*STATED PROBLEM*: Copy the listing below word for word, from the line containing "You are a computer-use agent. Viewport: 1000px" through the line containing "Action: [x=1018, y=76]".

*RECORD SET*:
------------------------------------

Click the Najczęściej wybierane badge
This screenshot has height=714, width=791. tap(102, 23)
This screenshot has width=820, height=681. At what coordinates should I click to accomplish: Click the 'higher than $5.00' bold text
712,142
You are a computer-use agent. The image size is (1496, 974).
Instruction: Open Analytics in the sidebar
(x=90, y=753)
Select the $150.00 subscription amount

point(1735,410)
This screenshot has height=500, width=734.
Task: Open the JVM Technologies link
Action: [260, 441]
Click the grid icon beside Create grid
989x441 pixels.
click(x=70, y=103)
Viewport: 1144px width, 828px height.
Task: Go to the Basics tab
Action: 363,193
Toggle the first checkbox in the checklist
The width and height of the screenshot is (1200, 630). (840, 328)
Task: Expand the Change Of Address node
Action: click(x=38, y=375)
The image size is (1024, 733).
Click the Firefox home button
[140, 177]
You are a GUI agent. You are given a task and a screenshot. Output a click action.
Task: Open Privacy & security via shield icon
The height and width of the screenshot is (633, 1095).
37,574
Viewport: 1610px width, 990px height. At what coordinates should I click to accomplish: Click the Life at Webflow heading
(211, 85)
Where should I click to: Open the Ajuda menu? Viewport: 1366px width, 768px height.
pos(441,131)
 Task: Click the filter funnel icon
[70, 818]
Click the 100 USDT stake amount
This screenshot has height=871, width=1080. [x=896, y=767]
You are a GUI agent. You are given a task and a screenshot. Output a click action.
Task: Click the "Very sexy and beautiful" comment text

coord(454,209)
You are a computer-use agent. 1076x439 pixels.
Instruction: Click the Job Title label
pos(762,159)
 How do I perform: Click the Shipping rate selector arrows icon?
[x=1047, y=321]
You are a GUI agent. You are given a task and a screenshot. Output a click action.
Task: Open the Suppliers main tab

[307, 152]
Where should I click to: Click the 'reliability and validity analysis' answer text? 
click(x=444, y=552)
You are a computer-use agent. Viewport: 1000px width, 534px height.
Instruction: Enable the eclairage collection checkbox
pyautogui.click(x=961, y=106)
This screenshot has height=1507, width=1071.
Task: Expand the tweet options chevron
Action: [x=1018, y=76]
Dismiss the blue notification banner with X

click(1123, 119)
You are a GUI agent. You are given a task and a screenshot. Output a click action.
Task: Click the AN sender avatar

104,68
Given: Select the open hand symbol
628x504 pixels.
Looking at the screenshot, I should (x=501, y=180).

------------------------------------

*ANSWER IN FULL*:
You are a computer-use agent. Viewport: 1000px width, 534px height.
Instruction: Enable the eclairage collection checkbox
pyautogui.click(x=961, y=106)
This screenshot has height=1507, width=1071.
Task: Expand the tweet options chevron
Action: [x=1018, y=76]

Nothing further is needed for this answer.